#### PROBLEM STATEMENT:
Across the entries below, tally every line that holds the string "computer" and reply with the number only.
━━━ DATASET RECORDS ━━━
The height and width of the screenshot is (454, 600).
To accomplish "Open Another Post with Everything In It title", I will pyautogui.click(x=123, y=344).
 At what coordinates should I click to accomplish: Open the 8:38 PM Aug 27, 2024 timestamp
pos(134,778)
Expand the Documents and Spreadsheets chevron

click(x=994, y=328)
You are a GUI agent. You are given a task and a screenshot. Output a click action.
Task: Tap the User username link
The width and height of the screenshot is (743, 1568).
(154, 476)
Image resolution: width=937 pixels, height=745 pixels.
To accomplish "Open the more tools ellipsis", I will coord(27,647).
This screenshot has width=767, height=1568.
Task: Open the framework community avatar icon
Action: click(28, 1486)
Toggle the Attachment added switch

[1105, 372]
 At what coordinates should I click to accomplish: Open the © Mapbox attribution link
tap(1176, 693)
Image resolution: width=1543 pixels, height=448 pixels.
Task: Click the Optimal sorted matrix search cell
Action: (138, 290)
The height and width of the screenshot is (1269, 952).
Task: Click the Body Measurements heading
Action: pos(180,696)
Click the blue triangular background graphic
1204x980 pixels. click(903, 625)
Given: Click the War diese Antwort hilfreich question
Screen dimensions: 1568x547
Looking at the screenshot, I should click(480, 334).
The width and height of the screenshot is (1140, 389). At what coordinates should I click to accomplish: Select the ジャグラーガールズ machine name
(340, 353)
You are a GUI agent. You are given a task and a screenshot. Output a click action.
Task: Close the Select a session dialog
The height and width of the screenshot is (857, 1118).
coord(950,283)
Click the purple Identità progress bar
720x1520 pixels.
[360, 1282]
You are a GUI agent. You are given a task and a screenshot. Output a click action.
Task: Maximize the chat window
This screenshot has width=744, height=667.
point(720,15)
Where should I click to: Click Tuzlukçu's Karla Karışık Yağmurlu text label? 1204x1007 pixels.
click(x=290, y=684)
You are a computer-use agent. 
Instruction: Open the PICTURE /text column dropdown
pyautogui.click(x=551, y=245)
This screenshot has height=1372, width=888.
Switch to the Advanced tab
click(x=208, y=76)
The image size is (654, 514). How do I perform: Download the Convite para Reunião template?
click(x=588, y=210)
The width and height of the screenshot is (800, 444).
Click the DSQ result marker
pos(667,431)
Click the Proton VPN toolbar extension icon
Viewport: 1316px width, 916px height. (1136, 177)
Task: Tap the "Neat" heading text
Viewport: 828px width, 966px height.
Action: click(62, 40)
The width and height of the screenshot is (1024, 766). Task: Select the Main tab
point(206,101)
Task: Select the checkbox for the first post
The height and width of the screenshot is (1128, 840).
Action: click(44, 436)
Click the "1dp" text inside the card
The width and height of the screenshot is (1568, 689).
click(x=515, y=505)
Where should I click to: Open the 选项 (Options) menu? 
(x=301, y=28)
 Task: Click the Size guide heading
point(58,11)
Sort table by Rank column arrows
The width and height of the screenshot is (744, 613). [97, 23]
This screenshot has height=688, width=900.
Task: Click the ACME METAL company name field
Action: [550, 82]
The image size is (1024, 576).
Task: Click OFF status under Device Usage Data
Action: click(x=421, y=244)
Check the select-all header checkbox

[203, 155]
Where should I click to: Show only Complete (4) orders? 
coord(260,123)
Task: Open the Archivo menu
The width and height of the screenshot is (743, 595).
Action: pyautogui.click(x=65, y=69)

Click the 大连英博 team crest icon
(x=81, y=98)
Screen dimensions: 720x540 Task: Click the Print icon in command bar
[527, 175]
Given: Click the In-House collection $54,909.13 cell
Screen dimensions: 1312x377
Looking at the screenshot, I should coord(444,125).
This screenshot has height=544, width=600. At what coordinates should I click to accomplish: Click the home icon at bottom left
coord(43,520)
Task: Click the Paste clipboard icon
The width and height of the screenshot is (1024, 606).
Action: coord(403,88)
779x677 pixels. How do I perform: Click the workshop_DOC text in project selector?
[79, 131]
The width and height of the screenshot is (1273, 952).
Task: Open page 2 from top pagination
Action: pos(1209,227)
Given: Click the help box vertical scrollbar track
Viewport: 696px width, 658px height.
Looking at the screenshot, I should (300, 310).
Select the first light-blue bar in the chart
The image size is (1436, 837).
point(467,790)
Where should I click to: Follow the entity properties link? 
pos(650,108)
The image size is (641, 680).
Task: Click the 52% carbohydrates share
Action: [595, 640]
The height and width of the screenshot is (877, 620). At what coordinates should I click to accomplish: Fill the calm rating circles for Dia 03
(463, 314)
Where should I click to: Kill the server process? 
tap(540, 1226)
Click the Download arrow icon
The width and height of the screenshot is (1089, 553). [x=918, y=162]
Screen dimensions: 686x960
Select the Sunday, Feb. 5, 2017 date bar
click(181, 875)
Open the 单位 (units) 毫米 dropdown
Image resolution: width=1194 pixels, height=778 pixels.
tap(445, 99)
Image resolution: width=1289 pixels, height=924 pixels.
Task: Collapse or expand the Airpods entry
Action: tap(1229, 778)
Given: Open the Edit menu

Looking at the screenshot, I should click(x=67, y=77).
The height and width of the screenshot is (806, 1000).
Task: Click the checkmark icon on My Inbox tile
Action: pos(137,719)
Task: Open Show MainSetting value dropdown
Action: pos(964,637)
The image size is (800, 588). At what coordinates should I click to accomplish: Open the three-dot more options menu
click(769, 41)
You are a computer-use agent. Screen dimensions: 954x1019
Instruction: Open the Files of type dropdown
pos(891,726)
━━━
#### TASK RESULT:
2